Эта потребность властвовала на всех уровнях правительства. Начиная от трудолюбивых рабочих, а также простых служащих и заканчивая кругами богатеев и аристократов, включая высший уровень самих Лидеров, кромвеллианский перфекционизм которых держал в своей хватке все умы, словно культура, навечно сохранившаяся в янтаре, застывшая, неподвижная, боящаяся изменений не меньше самой смерти.
А НАД ЛИДЕРАМИ… Хэверс позволил своему угрюмому взгляду подняться на высокую белую башню, возвышающуюся над всем Рено, башню, где в правительственных кабинетах хранились секреты, и где жили, работали и руководили миром Лидеры.
Но кто отдавал приказы Лидерам? Этого никто не знал. Где-то должен был быть вождь. Кромвеллиане действовали слишком идеально, чтобы не иметь хорошо продуманного плана, переданного Лидерам каким-то человеком или превосходно скоординированной группой людей. Так человек или Совет, на самом деле, правили миром?

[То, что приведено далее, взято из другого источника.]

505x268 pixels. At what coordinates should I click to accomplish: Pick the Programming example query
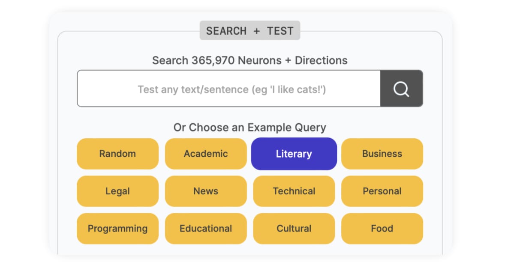pos(117,229)
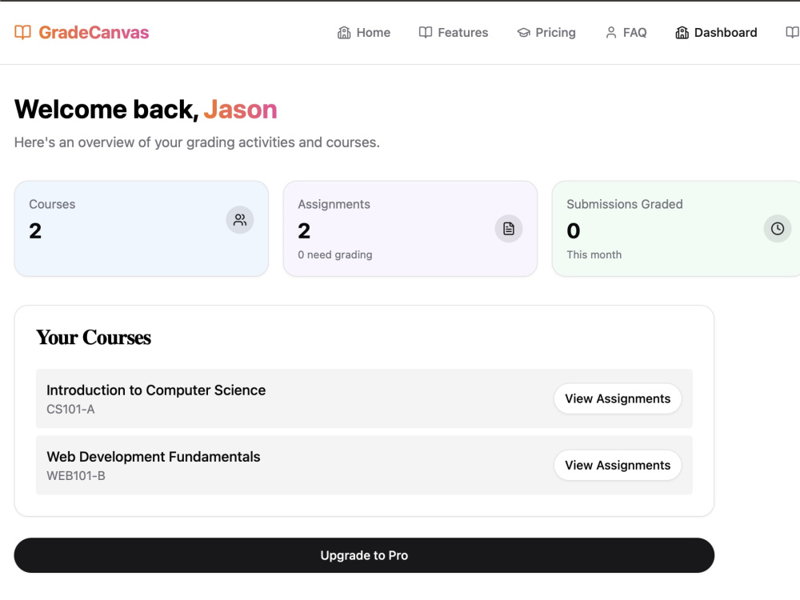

Хэверс даже сомневался, что все Лидеры знают ответ на этот вопрос. Они просто выполняли приказы сверху. В такой покорной культуре этого было достаточно. Никто не хотел ослепнуть в попытках взглянуть на солнце. Принимай привилегии и ни о чем не спрашивай. Кто бы ни был на вершине, он еще не допустил ни одной ошибки. Он был непогрешим. Неудивительно, что остальные тоже не задавали вопросов.
Именно такое отношение Ла Бушери и фримены возненавидели двадцать пять лет назад так, что рискнули всем в борьбе с ним… и проиграли. Именно для противоборства такому отношению они трудолюбиво набирали силы. Не считая этого, Хэверсу показалось, что Ла Бушери изменился. Об изменениях можно было судить исходя только из последних лет, но он, наверное, менялся незаметно с тех самых пор, когда фримены увидели, что их надежды вдребезги разбились в один ужасный день, и вскоре развалились и попрятались, кто куда.
Теперь Ла Бушери правила горечь. Горечь и ненависть. В его прошлом были необъяснимые тайны, о которых иногда размышлял Хэверс. Когда-то Ла Бушери был Лидером или готовился стать одним из них. Что именно произошло и когда, никто не знал. Но Ла Бушери изгнали из неприкосновенных рядов, и он стал заклятым врагом кромвеллианизма.
Хэверс заметил трепыхания голубой накидки. Наблюдая, как всадник впереди слезает с лошади и заходит в дверной проход, украшенный неоновой подсветкой, откуда слышался смех и звон стаканов, он позволил неприятным мыслям на секунду покинуть его разум.
Погодный патрульный – разрушитель бурь на бытовом жаргоне. Все, что осталось в мире от волнения и романтики, теперь сосредоточилось в разрушителях бурь. Они гнали огромные массы воздуха от полюсов, боролись с тайфунами и ливнями высоко в стратосфере, лихо рассекая на реактивных самолетах потоки пара, где небо было черным даже в полдень, чтобы управлять погодой в кромвеллианском мире. Их работа была сложной и опасной, и Хэверс с откровенным восхищением посмотрел вслед важно вышагивающей фигуре в голубом.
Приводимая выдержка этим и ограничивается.